» **Action item**
Output exactly the line that includes "Upload photos (75, 975)" and all the lines after it through the end of the listing below, and nothing more.

» **Data extracts**

┌──

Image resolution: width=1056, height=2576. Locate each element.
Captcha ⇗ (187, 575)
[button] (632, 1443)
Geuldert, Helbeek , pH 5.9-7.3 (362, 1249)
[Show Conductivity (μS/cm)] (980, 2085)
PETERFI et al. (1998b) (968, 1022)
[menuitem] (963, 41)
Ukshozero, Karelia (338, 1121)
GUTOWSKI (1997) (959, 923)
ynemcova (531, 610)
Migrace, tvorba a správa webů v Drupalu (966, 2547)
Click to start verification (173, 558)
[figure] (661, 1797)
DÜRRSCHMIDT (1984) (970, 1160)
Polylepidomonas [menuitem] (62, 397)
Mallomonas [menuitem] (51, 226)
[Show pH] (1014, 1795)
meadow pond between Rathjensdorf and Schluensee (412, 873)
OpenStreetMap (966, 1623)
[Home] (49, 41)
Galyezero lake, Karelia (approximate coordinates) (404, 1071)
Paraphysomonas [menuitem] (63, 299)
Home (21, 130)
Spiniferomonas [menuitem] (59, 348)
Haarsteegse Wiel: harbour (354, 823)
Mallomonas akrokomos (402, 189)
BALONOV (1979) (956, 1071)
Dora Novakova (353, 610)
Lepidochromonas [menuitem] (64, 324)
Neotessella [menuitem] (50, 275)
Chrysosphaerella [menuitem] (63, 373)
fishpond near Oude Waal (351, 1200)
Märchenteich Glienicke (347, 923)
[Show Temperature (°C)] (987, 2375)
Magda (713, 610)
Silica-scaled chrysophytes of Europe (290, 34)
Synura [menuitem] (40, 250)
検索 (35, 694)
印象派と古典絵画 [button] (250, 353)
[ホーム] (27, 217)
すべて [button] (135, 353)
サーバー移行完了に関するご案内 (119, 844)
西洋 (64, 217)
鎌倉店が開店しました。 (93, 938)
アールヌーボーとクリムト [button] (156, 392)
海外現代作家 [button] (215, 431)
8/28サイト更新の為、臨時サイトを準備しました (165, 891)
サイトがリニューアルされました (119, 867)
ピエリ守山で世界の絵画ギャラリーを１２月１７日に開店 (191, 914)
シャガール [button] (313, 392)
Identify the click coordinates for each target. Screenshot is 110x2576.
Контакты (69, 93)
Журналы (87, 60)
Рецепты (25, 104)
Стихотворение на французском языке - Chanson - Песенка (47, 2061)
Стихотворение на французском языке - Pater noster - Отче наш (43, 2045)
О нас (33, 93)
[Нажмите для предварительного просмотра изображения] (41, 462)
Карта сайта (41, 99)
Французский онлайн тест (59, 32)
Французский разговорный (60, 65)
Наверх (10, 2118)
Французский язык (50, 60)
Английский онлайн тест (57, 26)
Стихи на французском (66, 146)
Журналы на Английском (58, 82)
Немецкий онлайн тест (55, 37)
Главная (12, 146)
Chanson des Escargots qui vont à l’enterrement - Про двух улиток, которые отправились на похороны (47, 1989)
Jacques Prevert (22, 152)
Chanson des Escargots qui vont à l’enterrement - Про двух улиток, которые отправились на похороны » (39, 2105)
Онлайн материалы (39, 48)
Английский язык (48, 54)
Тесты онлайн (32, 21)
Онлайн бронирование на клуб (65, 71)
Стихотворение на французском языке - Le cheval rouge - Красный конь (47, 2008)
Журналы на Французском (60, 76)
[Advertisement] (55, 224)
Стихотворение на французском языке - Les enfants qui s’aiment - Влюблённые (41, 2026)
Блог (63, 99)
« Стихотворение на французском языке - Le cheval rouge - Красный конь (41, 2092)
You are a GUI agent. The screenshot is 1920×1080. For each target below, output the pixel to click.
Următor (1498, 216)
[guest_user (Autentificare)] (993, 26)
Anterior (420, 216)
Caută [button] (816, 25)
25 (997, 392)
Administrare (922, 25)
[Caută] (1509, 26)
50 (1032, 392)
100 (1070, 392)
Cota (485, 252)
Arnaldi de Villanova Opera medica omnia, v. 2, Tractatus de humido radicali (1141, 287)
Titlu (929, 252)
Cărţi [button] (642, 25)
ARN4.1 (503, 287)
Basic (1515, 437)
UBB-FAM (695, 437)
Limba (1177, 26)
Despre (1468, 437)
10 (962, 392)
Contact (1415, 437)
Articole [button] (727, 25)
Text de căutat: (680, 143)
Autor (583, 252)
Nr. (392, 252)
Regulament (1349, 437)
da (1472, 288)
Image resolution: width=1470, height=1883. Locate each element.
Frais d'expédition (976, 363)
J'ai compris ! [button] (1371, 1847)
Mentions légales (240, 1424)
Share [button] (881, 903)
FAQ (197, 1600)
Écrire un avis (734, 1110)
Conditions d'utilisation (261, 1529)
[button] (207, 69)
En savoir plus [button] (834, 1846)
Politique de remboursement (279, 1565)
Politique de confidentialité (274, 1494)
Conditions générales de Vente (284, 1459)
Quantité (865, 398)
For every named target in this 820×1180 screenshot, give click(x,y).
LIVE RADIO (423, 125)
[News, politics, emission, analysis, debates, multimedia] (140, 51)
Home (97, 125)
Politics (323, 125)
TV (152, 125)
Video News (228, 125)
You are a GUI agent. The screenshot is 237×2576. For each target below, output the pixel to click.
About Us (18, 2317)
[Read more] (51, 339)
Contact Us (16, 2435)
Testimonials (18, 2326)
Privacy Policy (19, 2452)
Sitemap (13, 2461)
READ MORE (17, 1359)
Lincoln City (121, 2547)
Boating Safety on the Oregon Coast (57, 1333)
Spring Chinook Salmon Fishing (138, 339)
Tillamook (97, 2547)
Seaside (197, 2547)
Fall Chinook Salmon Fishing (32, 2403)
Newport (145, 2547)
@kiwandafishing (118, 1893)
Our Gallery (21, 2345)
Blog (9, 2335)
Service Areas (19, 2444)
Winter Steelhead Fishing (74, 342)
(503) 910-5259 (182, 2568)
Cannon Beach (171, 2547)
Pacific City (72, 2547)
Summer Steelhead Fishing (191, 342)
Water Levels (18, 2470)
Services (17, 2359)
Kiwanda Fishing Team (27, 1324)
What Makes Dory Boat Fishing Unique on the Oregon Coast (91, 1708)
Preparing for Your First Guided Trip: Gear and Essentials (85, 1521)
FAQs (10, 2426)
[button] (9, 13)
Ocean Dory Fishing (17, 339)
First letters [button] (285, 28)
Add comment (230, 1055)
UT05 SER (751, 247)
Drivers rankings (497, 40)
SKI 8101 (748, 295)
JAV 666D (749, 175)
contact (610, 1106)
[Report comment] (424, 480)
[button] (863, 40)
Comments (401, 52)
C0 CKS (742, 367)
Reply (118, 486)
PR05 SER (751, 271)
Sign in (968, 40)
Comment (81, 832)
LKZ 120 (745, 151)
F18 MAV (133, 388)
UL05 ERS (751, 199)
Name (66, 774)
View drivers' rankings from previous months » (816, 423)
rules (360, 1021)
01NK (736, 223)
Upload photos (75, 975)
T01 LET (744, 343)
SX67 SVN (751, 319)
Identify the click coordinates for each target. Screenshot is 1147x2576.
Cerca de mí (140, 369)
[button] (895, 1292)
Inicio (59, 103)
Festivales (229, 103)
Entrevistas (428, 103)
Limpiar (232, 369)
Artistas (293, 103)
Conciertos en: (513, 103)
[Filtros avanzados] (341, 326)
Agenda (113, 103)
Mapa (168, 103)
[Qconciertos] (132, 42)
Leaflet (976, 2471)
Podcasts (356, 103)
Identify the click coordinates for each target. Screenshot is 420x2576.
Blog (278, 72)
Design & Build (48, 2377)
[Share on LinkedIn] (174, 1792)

└──

» **Finished exercise**
Upload photos (75, 975)
T01 LET (744, 343)
SX67 SVN (751, 319)
Identify the click coordinates for each target. Screenshot is 1147x2576.
Cerca de mí (140, 369)
[button] (895, 1292)
Inicio (59, 103)
Festivales (229, 103)
Entrevistas (428, 103)
Limpiar (232, 369)
Artistas (293, 103)
Conciertos en: (513, 103)
[Filtros avanzados] (341, 326)
Agenda (113, 103)
Mapa (168, 103)
[Qconciertos] (132, 42)
Leaflet (976, 2471)
Podcasts (356, 103)
Identify the click coordinates for each target. Screenshot is 420x2576.
Blog (278, 72)
Design & Build (48, 2377)
[Share on LinkedIn] (174, 1792)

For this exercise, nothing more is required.